Saturday, February 27, 2010

NEW INFO ON KING TUT -- BUT WILL IT MATTER?

I'm sure this is on all the Egyptology blogs but I especially liked the reporting in this one so am including it -- although I usually avoid Egypt news because there are so many blogs to cover it.

It turns out Egypt's beloved boy-king wasn't so golden after all — or much of a wild and crazy guy, for that matter. But will research showing King Tut was actually a hobbled, weak teen with a cleft palate and club foot kill enthusiasm for a mummy that has fascinated the world for nearly a century?

Not likely, historians say, even though the revelations hardly fit the popular culture depiction of a robust, exotically handsome young pharaoh, or a dancing "how'd-you-get-so-funky" phenom a la Steve Martin. The comedian parodied Tut on "Saturday Night Live" during a blockbuster King Tut traveling exhibit in the late 1970s, which packed U.S. museums and spawned a mini-industry in Tut tchotchkes.

"This is one sick kid," Egyptologist Emily Teeter, assistant curator at the University of Chicago's Oriental Institute, said after learning of the research. It shows that, based on DNA tests and CT scans, Tut had a genetic bone disease and malaria, which combined with a severe broken leg could have been what killed him about 3,300 years ago at age 19. The results further dispel the more romantic and popular theories about what did him in, like being murdered by a sneaky palace foe.

But historians say the new evidence will likely only intensify public interest in King Tutankhamun because it brings the boy ruler down to Earth. "It makes him all the more human and all the more fascinating," said Dr. Howard Markel, a medical historian at the University of Michigan.

The more realistic picture, fleshed out by testing Tut's mummy and those of his family, has its own mystique. Moreover, their tradition of incestuous marriages only worsened their maladies.

The new research led by Egypt's top archaeologist, Zahi Hawass, bolstered previous theories that Tut's father was likely the Pharaoh Akhenaten. It also brought a new discovery: Tut's mother was Akhenaten's sister. That would explain some of Tut's ailments, including the bone disease that runs in families and is more likely to be passed down if two first-degree relatives marry and have children.

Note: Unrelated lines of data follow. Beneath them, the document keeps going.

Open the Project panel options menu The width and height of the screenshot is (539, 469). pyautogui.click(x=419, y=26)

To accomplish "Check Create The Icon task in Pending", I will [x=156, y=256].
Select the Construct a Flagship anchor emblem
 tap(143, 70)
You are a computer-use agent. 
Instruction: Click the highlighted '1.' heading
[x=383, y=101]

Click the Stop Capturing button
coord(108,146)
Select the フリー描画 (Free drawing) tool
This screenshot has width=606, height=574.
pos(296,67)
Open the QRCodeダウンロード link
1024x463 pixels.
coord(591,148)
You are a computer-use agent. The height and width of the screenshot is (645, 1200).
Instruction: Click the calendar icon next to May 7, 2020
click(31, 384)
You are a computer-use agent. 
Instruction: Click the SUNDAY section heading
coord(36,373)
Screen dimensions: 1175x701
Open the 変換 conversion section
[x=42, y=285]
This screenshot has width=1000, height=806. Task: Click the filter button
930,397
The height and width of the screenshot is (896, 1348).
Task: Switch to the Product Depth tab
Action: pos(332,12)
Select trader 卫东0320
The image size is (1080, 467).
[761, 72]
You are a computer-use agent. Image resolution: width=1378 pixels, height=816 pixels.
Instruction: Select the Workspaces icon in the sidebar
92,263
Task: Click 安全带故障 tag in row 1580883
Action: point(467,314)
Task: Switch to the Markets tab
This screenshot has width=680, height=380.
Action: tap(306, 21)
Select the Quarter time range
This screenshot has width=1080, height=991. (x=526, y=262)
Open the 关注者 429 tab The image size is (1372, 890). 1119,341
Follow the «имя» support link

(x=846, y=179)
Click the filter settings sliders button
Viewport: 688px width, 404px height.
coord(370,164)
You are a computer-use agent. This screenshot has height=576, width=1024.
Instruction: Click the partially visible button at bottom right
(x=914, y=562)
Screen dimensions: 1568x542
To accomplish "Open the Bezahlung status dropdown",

Now experts are trying to identify the mummy that DNA pinpointed as Tut's mother, as well as another confirmed as his wife, Hawass told reporters in Cairo on Wednesday. The DNA project is also seeking a more illustrious figure, Queen Nefertiti, the wife of Akhenaten who was fabled for her beauty but whose mummy has never been identified.

Though historically Tut was a minor king, the grander image "is embedded in our psyche" and the new revelations won't change that, said James Phillips, a curator at Chicago's Field Museum of Natural History. Even if the research dents the myth, it won't change the most tangible part of Tut's image — all the intact relics that were found in his tomb.

"He's far more famous for what he owned and what he wore than what he actually did," Markel said.